Everything from the "Where should I click to: Grab" line to the final line of the listing should be written out exactly. Skip the pictures.

**RECORDS SUPPLIED**
* * * * * * *
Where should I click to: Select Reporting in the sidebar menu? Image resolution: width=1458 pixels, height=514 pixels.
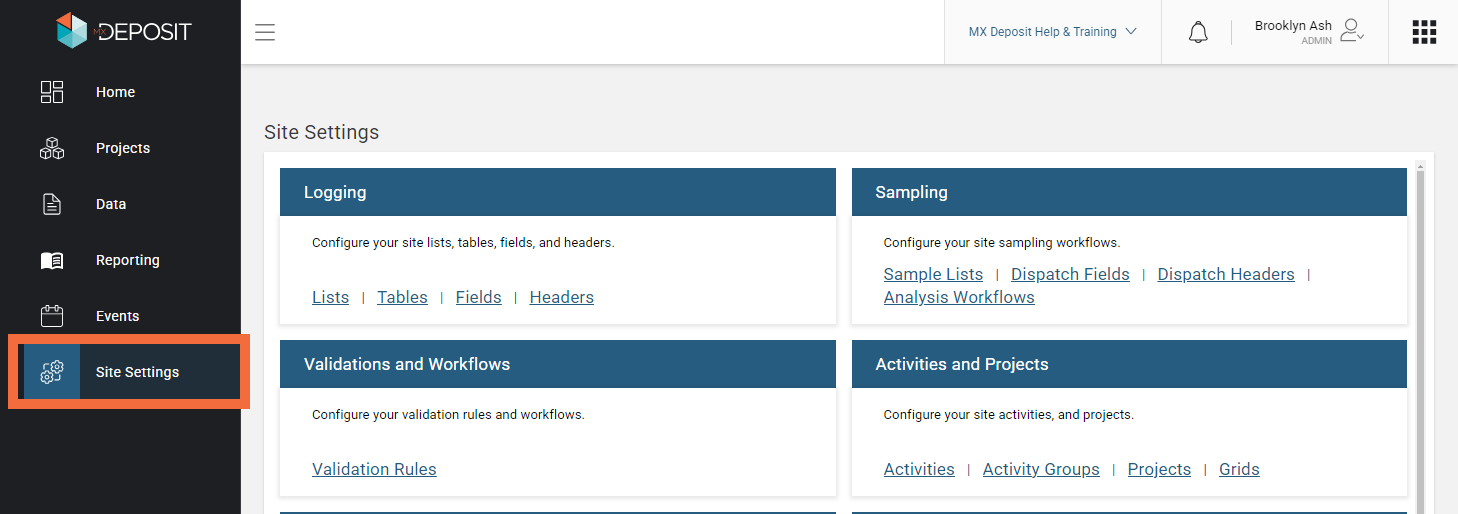tap(127, 260)
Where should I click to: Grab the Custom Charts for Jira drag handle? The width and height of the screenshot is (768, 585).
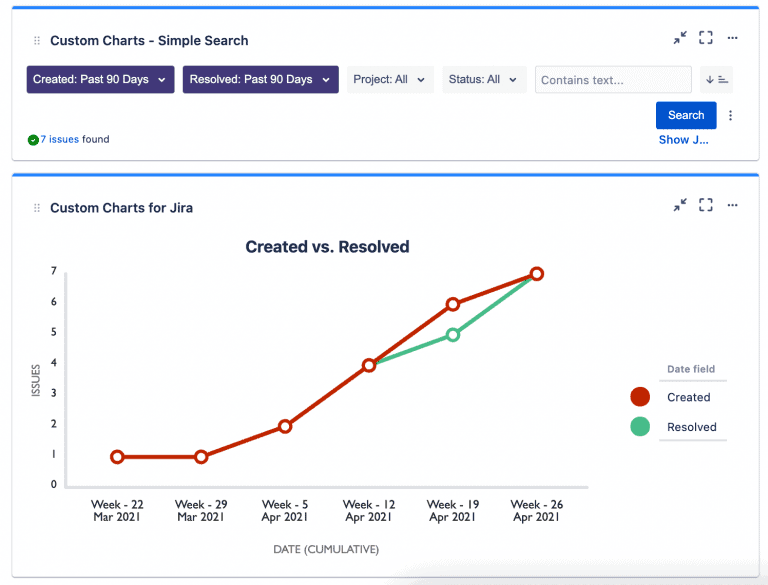tap(37, 208)
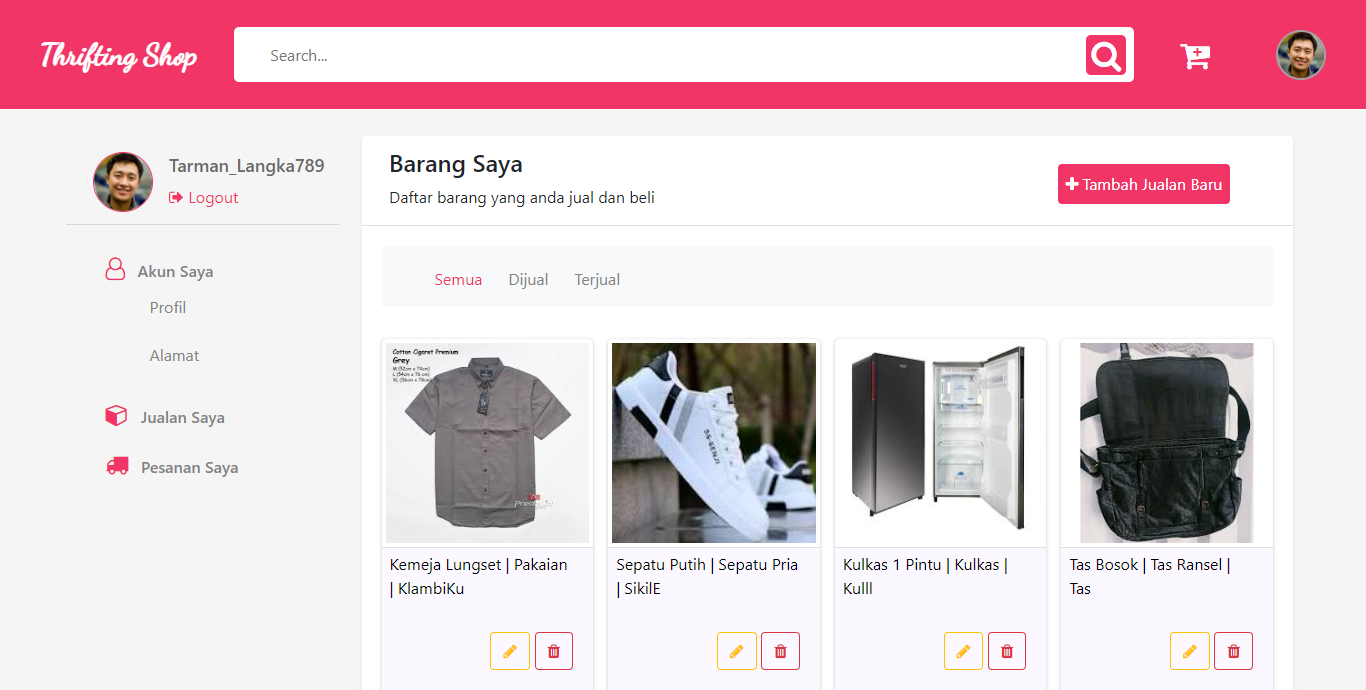
Task: Switch to the Dijual tab
Action: (x=528, y=280)
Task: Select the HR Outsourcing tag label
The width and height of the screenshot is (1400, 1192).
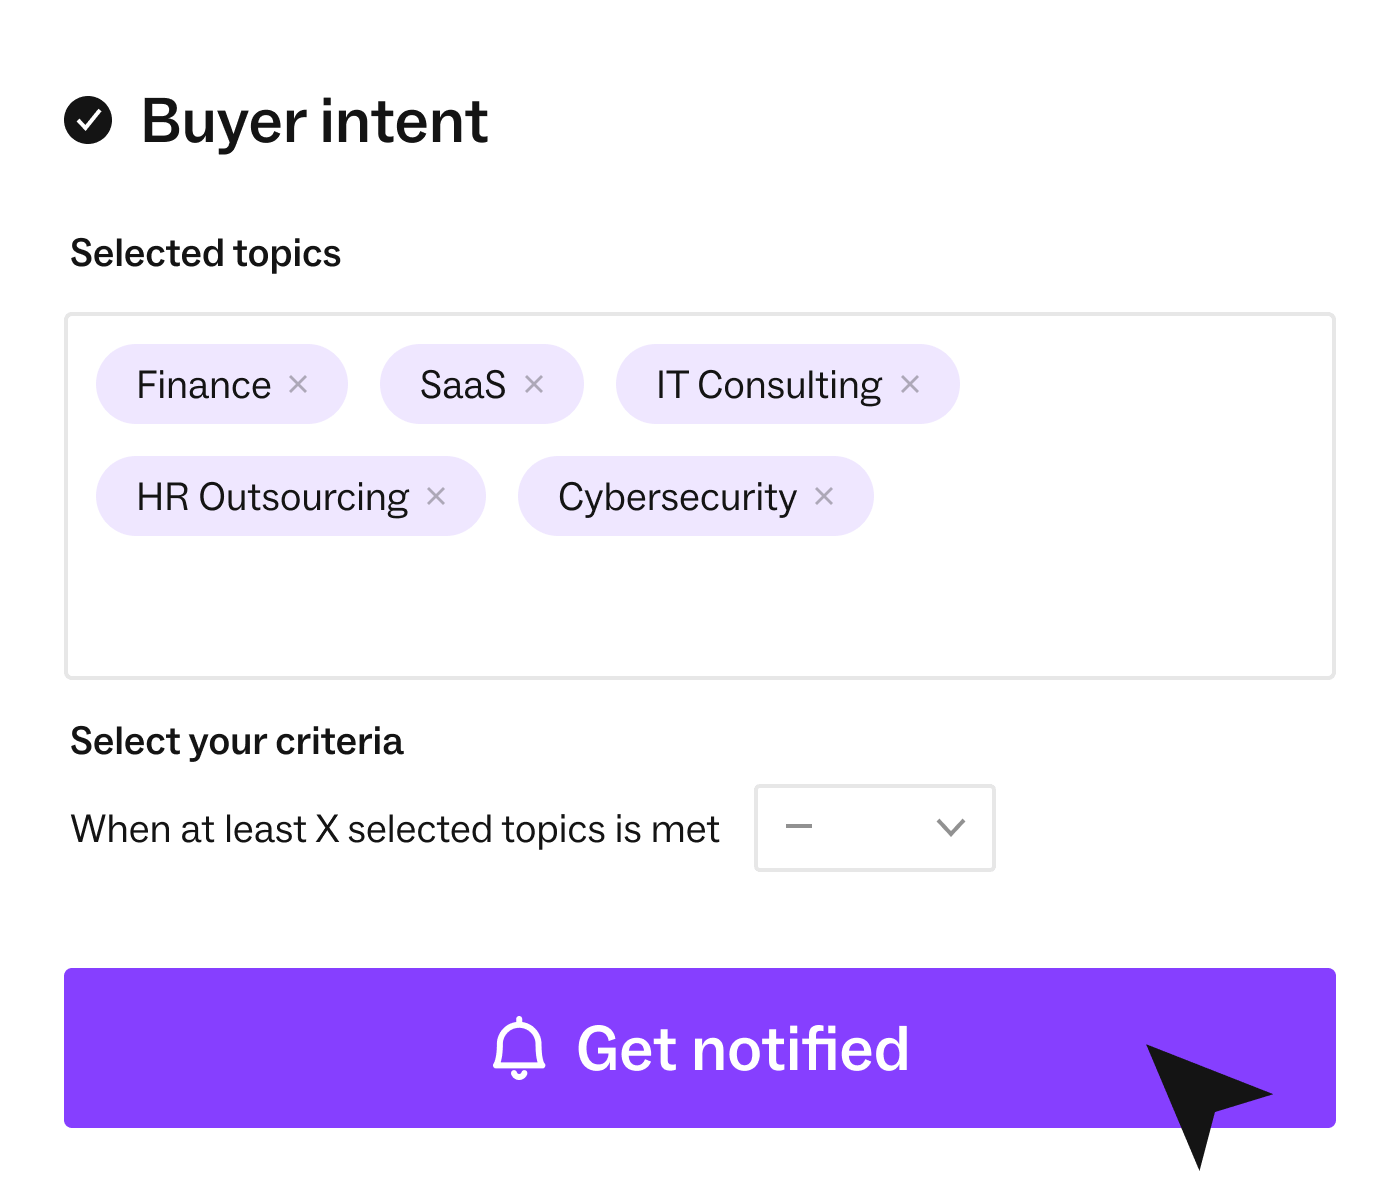Action: coord(273,498)
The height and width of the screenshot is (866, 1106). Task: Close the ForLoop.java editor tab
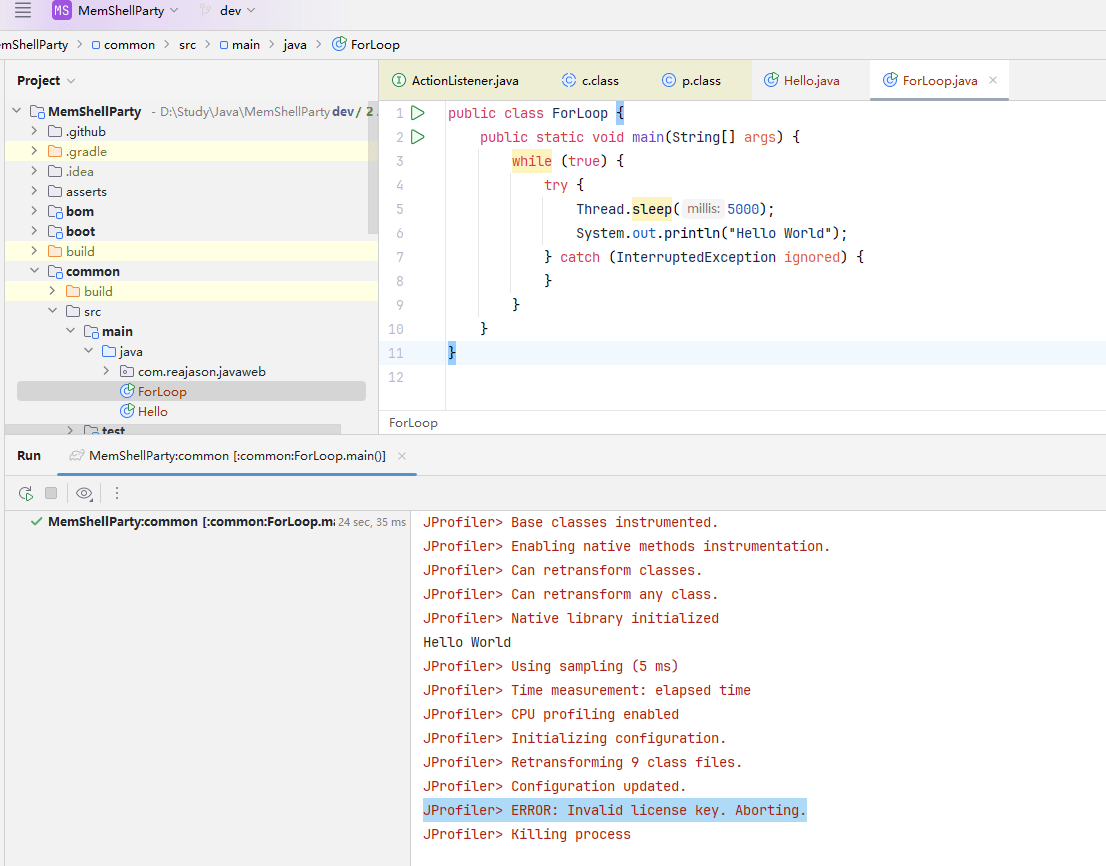(x=993, y=81)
* * * * * * *
**RESPONSE BELOW**
Where should I click to: Grab the Custom Charts for Jira drag handle? The width and height of the screenshot is (768, 585).
tap(37, 208)
Task: Switch to the Dijual tab
Action: (x=528, y=280)
Task: Select the HR Outsourcing tag label
The width and height of the screenshot is (1400, 1192).
Action: coord(273,498)
The height and width of the screenshot is (866, 1106). Task: Close the ForLoop.java editor tab
(x=993, y=81)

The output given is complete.